Australian Super loses a billion on a dud investment but is that a problem?

Peter Switzer
27 August 2024

It doesn’t sound great when it’s reported that Australian Super has lost $1 billion on an investment! And to the untrained, hearing the industry super fund’s chief investment officer say he will triple down on the kind of investment that went wrong, would have to be a worry.

However, the worry would be largely misplaced.

Sure, it would be better if the fund that has the money of 3 million members invested for their retirement didn’t have too many dud investments like this one, but losing a billion when you manage $341 billion is an occupational hazard when you become as big as Australian Super.

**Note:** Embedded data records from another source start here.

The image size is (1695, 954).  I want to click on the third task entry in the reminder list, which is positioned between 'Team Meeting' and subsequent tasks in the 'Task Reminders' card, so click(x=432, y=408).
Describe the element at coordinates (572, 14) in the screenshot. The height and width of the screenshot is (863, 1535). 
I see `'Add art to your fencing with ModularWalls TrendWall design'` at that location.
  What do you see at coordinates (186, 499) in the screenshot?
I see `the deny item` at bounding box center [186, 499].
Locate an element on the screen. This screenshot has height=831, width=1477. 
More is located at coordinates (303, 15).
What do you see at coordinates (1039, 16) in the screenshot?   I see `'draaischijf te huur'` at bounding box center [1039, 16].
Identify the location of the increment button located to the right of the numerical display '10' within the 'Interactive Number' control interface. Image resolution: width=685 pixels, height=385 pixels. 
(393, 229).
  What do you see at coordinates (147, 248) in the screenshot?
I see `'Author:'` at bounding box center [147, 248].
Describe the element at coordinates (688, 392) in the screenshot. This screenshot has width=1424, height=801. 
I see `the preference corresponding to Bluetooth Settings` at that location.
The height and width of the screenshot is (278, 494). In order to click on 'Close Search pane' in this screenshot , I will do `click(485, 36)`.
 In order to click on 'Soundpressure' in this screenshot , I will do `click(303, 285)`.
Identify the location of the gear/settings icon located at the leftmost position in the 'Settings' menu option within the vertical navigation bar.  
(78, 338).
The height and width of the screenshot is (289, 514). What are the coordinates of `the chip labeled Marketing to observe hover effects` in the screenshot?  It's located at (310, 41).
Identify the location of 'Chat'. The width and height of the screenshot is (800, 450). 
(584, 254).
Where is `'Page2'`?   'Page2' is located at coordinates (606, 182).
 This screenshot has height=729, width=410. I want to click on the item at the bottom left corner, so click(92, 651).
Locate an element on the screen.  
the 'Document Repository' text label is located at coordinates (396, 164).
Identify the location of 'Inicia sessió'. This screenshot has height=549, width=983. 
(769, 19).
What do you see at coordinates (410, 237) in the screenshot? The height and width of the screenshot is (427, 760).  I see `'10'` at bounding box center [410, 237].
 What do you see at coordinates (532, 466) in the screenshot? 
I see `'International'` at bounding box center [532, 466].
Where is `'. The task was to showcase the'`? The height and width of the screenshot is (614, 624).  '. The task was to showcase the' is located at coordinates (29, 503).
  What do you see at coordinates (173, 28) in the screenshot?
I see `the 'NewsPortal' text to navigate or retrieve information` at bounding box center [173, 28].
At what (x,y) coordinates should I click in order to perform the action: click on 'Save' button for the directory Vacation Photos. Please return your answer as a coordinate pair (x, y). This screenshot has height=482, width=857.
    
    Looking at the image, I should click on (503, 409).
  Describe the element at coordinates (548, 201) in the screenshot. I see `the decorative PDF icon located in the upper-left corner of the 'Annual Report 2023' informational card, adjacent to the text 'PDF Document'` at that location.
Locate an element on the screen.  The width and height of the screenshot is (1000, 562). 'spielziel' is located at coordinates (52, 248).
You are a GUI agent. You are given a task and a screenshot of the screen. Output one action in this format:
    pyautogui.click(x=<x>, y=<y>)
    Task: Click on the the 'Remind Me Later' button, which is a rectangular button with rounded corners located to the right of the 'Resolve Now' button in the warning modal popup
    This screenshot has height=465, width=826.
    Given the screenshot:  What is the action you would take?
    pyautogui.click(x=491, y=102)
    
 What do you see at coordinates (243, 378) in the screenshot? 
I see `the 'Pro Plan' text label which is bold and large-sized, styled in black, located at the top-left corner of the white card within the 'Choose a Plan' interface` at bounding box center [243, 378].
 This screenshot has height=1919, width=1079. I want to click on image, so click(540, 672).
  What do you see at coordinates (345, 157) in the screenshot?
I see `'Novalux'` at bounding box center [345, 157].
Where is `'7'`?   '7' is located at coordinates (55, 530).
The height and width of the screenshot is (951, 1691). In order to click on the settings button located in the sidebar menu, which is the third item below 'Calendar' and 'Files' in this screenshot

To put a $1 billion loss into perspective, if you had a million in your self-managed super fund and you invested the equivalent amount as Australian Super did in a mining company that’s share price fell and then it closed, you might have lost $3,000. Meanwhile your other investments might have made you 8%, which industry super funds can average (see chart above), meaning all up you made $80,000 in total.

This is what you’d call an objective assessment of this billion dollar loss but subjectively, if you’re a member of Australian Super, knowing that its chief investment officer, Mark Delaney, told the AFR that he intends to triple the fund’s investment in what is called private equity could be a worry.

You see, this fund is so big it can’t just invest in local stocks. It has to invest overseas in stocks, bonds, property, businesses and private equity. And it would invest in local property and businesses.

Cbus, a rival industry super fund is often seen as a big funder of massive building projects in our capital cities and the profits of these developments are meant to roll into its members returns. The members of the CFMEU have their super in Cbus.

So, what is private equity? Here’s a neat explanation from Businessinsider.com:

  1. Private equity involves investing in businesses or funds not listed on public stock exchanges.
  2. Private equity investments offer high returns but are illiquid and have high minimums.
  3. Traditional private equity is only open to the wealthy, but newer forms are available to smaller investors.

In Australian Super’s case, the AFR’s Paul Smith explained that the fund wore “…a loss of $US757 million on Pluralsight, a Utah-based video training firm once valued at more than US$5 billion. Australian Super is an investor in Vista Equity Partners and was co-underwriter alongside the Texan private equity firm in a $US3.5 billion take-private deal for Pluralsight at the end of 2020.

“At the weekend, Vista and Australian Super walked away from Pluralsight as its debts spiralled, leaving the company in the hands of lenders led by Blue Owl Capital and Ares Management.”

However, despite this billion dollar dud investment, Delaney says his fund will triple its commitment to these sorts of investments because of the high returns on offer. In fact, it’s involved in 43 private equity plays. In many ways, private equity backs potentially great businesses. And because industry super funds can’t just buy or sell $10 billion worth of CBA shares without shocking the stock market, private equity and industry super funds need each other.

All that Australian Super fund members can hope for is that Delaney doesn’t have too many Pluralsight dud investments.